Computer literacy should absolutely be universal in the adult population and hopefully universally under development in the entire juvenile population. I’m not sure programming literacy is the most important component of this literacy. While there’s more than a little truth to the old saw “program or be programmed,” I’m currently more concerned about the level of data literacy in the public. Public policy discourse around counterterrorism, law enforcement and so much more is full of talk about “inter-agency information sharing,” while consumer issues getting a lot of airplay include things like “privacy policies,” “data brokers” and datasets said to have been stripped of “personally identifiable data.” As an inoculation or public health measure I would recommend a high school course, strongly encouraged if not required, that introduces database concepts, perhaps using SQL (which seems to me to have a gentle and intuitive learning curve, but my mileage may be atypical). I would want this introduction to take the students at least as far as the concept of a table join.

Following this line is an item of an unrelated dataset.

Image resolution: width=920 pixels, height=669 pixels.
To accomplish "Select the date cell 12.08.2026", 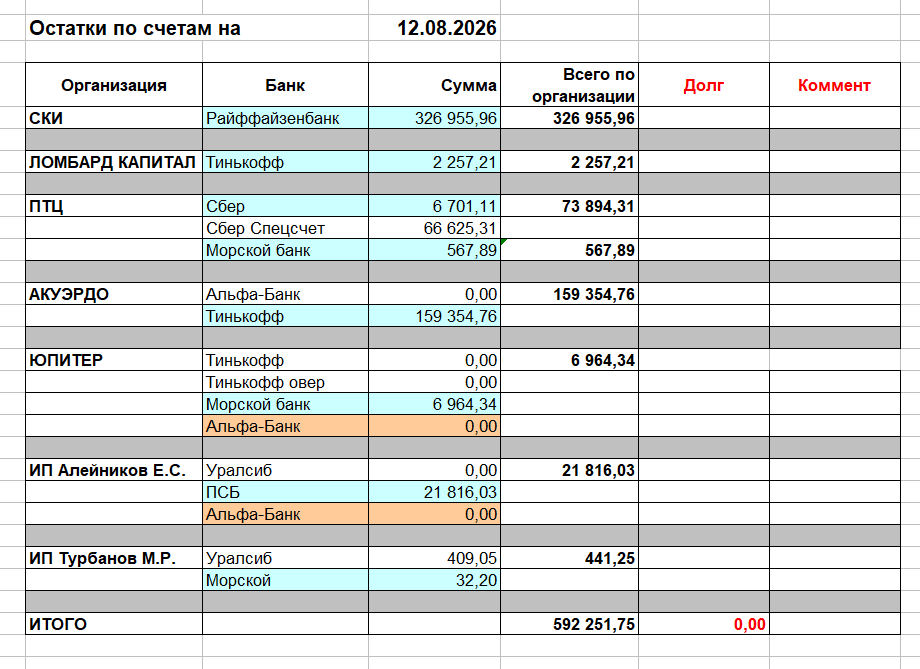I will pos(434,28).
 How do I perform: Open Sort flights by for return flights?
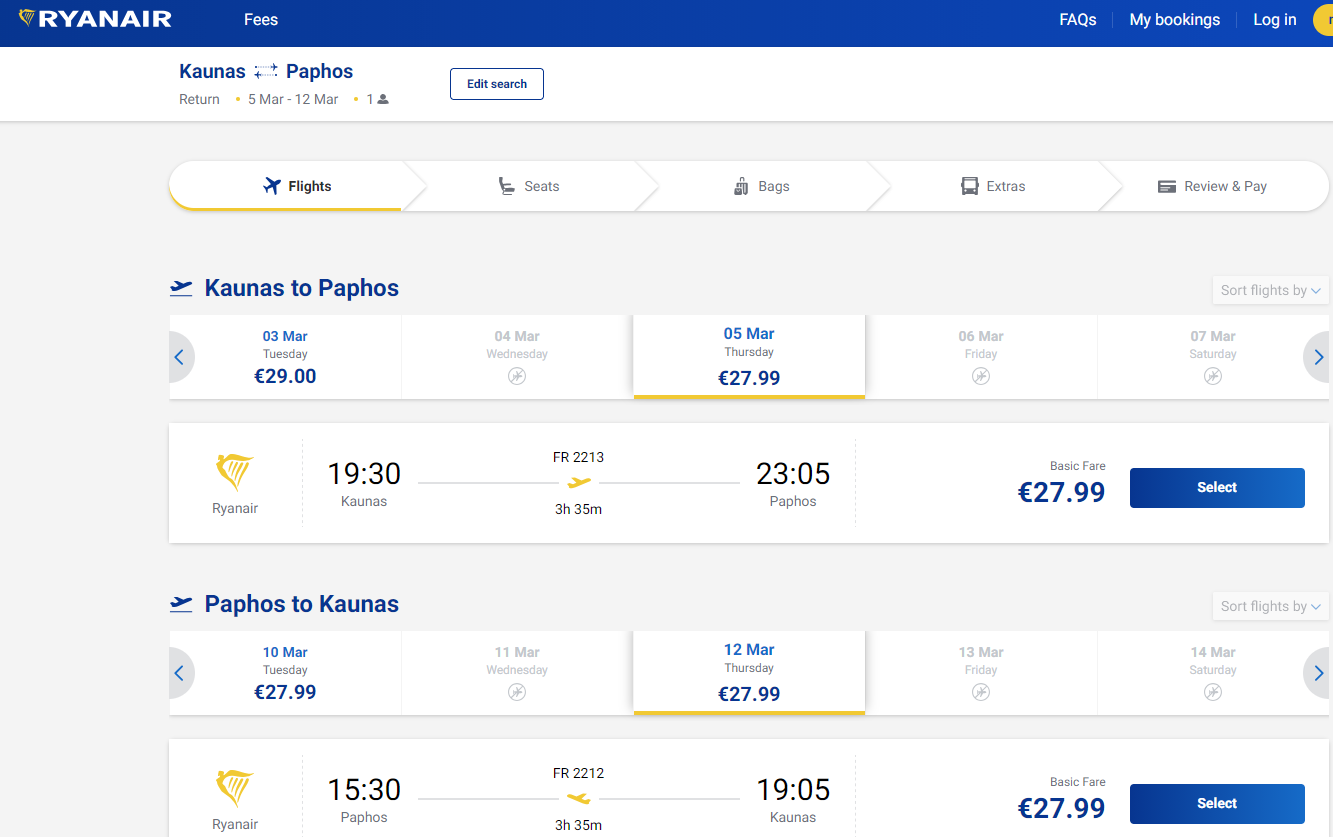(x=1270, y=606)
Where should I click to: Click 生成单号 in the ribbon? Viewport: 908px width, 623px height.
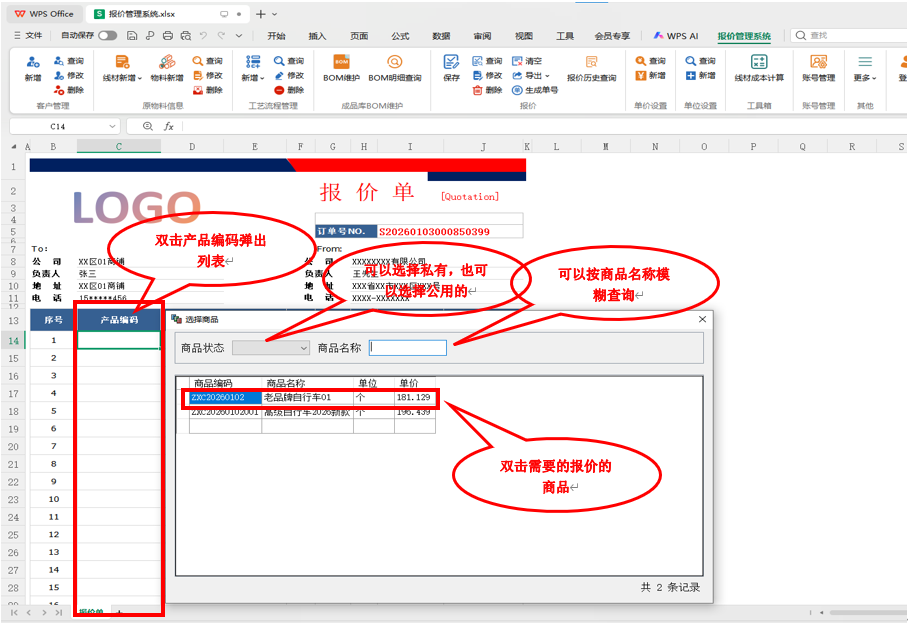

That is because this is (in my opinion) where the “magic” of SQL happens. This is why having access to two datasets confers more than twice as much informational power (and Information *is* power) than having access to one dataset. Exercises for the kind of data literacy course I’m proposing would ask questions such as,
- How would you go about trying to infer individual identities from records in this dataset which has been stripped of identifying information?
- How would you go about devising a system for calculating a numeric “score” for each of the [people, products, locations, etc.] in this dataset, where your goal is that higher scores might be predictive of higher probabilities of [a crime taking place, a loan going into arrears, a consumer making a purchase, etc.]
- How would you go about building a recommendation engine? Again, I’d like to see the emphasis less on the coding and more on the choice of what data, and data relationships, to work into the recommendations and in what way.
One more thing: Far too many of the programming courses I have taken (in conventional colleges and universities) rely far too heavily on quasi-business problems that are grossly oversimplified and unrealistic. I seem to remember a “write a simple reservation system for a simple hypothetical airline” or something. No wonder there’s no such thing as an entry-level job. I would hope that for the data literacy course the datasets would be empirical, which is to say, real world data. I would also hope that at least some of the datasets would be large-ish. Keeping in mind that (unfortunately for my purposes) information does NOT want to be free, some class assignments may be data collection assignments, perhaps sending the students out to conduct some surveys, or keep a food diary, or do some GPS-surveying or what have you.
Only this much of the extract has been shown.